═════ DATA UNDER STUDY ═════
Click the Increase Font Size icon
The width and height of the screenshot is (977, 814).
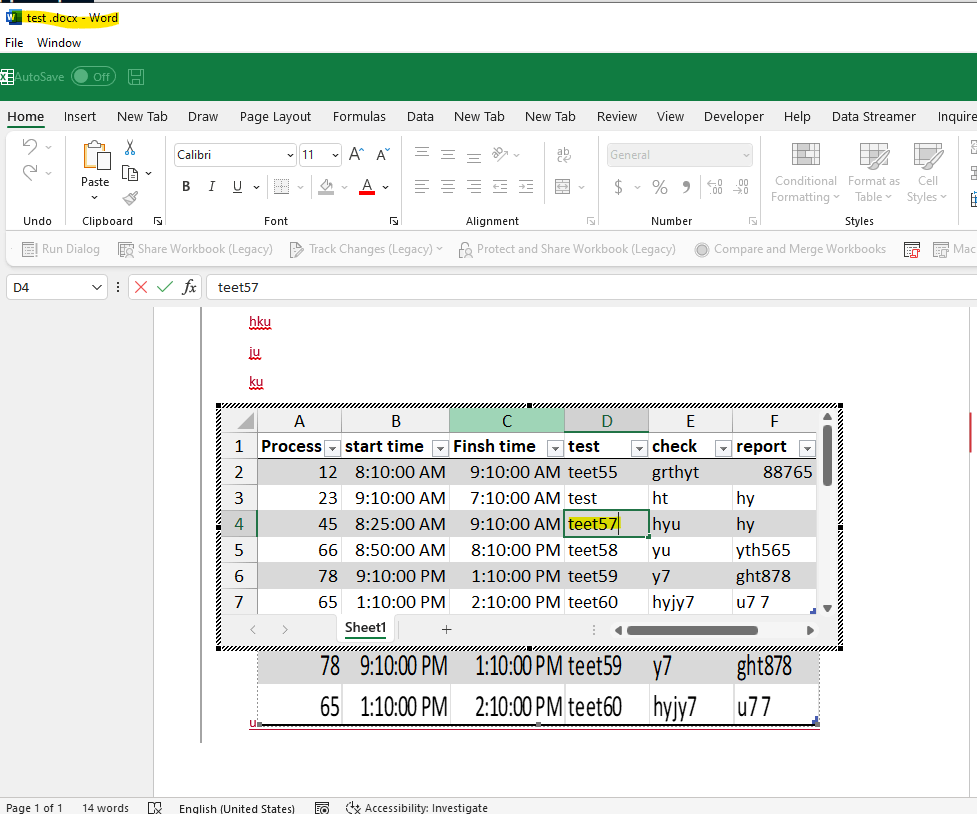tap(357, 155)
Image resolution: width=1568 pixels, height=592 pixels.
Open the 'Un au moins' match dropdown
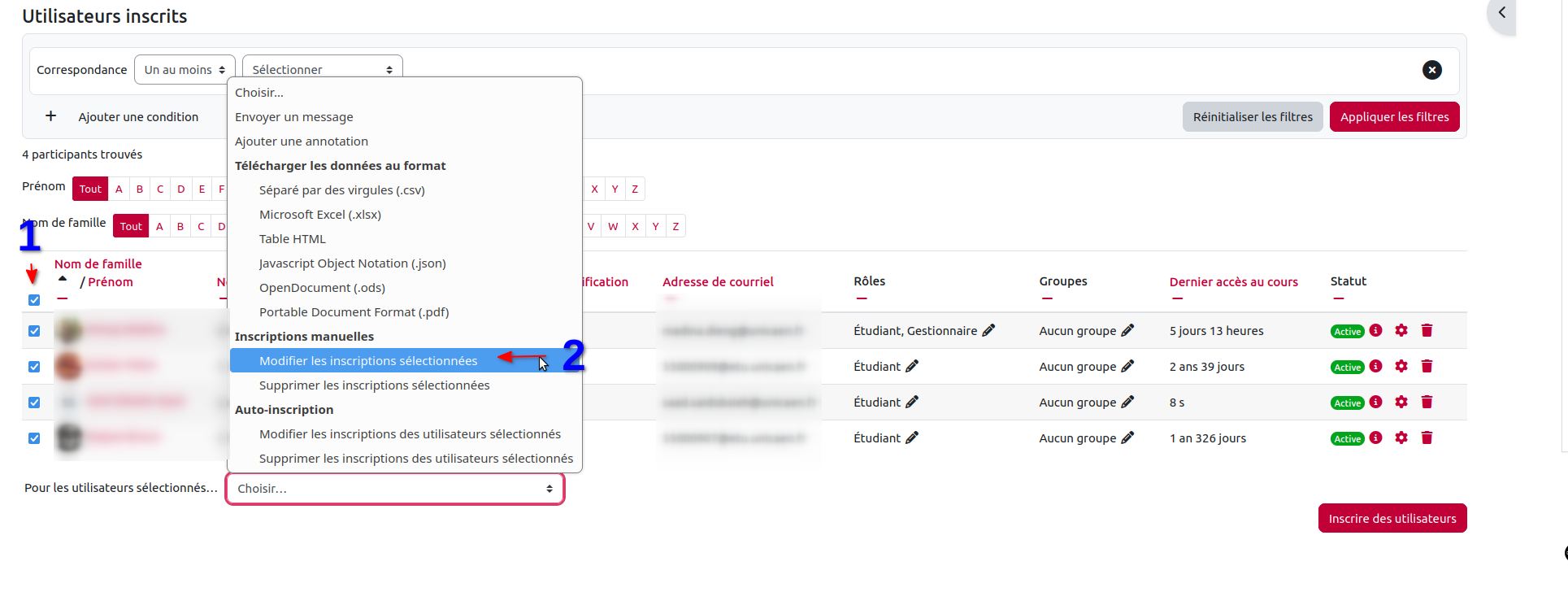click(185, 70)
═════
Word for word, repeat all of the entries above, leaving out the pictures.

- **REPLY TO THE TASK**:
Click the Increase Font Size icon
The width and height of the screenshot is (977, 814).
tap(357, 155)
Image resolution: width=1568 pixels, height=592 pixels.
Open the 'Un au moins' match dropdown
click(185, 70)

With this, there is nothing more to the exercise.